A second setting involving patents and competition is presented by standards, which are common platforms that allow products to work together. Standards provide the certainty for consumers to know that their plugs will fit into outlets and their phones will connect to wireless networks. But some companies owning patents needed to use a standard, after promising to license the patent on reasonable terms, seek to block the product or charge an exorbitant price.
In such a case, the users of the standard are stuck. They have invested in technologies based on the standard. And they may be forced to pay a price reflecting not the added value of the technology but the costs of switching to a new technology. In other words, they are subject to “patent holdup.”
For years, the concerns threatened by patent holdup were consistently acknowledged by US officials. A unanimously adopted 2007 report of the antitrust agencies (at 35-36) explained the difference between a patentee’s power ex ante (when “multiple technologies may compete to be incorporated into the standard”) and ex post (when “the chosen technology may lack effective substitutes,” which lets patentees “extract higher royalties”). Similarly, the Federal Trade Commission (FTC) unanimously endorsed a 2011 report that highlighted (at 234) how “an entire industry” could be “susceptible” to the “particularly acute” concern of holdup, which can result in “higher prices” and “discourage standard setting activities and collaboration, which can delay innovation.”

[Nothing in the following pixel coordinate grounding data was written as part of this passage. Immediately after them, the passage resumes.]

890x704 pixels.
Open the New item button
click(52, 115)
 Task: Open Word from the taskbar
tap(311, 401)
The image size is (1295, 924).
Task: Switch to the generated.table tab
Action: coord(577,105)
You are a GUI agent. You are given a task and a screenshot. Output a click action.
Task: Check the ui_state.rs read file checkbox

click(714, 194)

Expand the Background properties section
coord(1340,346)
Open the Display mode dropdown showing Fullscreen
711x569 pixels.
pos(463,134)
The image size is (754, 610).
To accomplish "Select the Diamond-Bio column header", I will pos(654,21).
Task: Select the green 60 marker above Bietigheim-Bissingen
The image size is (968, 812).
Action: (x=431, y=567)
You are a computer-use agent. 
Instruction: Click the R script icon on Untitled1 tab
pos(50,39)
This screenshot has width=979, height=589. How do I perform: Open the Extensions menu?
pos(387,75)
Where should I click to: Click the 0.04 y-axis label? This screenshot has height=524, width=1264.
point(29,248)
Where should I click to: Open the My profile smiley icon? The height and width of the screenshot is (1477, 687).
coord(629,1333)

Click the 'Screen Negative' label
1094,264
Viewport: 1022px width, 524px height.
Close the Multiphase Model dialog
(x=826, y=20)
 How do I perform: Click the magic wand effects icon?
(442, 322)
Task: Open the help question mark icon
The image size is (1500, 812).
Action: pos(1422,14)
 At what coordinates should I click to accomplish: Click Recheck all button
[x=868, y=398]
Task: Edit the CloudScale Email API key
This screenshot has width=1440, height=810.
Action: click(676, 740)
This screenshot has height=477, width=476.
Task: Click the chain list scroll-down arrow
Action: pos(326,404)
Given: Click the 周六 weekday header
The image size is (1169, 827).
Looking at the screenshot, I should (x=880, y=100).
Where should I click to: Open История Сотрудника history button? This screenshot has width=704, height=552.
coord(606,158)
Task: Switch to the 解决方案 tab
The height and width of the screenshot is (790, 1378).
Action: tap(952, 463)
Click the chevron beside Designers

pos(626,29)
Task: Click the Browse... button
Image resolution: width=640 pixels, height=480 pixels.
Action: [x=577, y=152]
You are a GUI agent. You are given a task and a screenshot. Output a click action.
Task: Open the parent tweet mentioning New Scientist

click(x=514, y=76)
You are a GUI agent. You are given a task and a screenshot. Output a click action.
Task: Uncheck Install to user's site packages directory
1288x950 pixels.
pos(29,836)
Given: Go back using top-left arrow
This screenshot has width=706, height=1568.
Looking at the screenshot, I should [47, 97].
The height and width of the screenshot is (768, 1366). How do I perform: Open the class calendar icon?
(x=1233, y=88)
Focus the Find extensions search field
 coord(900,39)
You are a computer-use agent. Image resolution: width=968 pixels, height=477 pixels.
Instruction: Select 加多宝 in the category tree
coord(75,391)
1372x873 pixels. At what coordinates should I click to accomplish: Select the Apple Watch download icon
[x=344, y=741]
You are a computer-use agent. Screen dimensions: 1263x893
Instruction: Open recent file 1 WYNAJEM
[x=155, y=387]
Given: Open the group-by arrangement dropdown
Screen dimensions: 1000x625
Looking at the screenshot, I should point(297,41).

That all changed, however, during the Trump Administration, as the head of the Antitrust Division, Makan Delrahim, staked out an aggressively pro-patent position. Delrahim asserted that patents present a type of absolute property for which owners are entitled to a right to exclude and automatic injunction. And he claimed that patent holdup is not an antitrust problem. These positions were far outside the antitrust mainstream and should be reversed.
The EU has offered a more nuanced position. In Huawei v. ZTE, the European Court of Justice (at ¶¶ 61-71) set forth a framework by which the parties had shifting responsibilities, with the patentee notifying the defendant of infringement, the defendant showing its willingness to license, the patentee making a written offer including the royalty, and the defendant (who is able to challenge patent validity or essentiality) accepting the offer or making a counteroffer.
In addition, a 2017 EC Communication (at 6) made clear that licensing terms must have “a clear relationship to the economic value of the patented technology” that “focus[es] on the technology itself” and does not “include any element resulting from the decision to include the technology in the standard.” The Communication also (at 7) sought to “avoid royalty stacking” as the parties “need to take into account a reasonable aggregate rate for the standard.”
In short, competition plays a crucial role in analyzing how patents are used in the standards context, as recognized by Europe and (other than during the Trump Administration) United States.
As the pharmaceutical and standards examples show, the intersection of patents and competition presents crucial issues.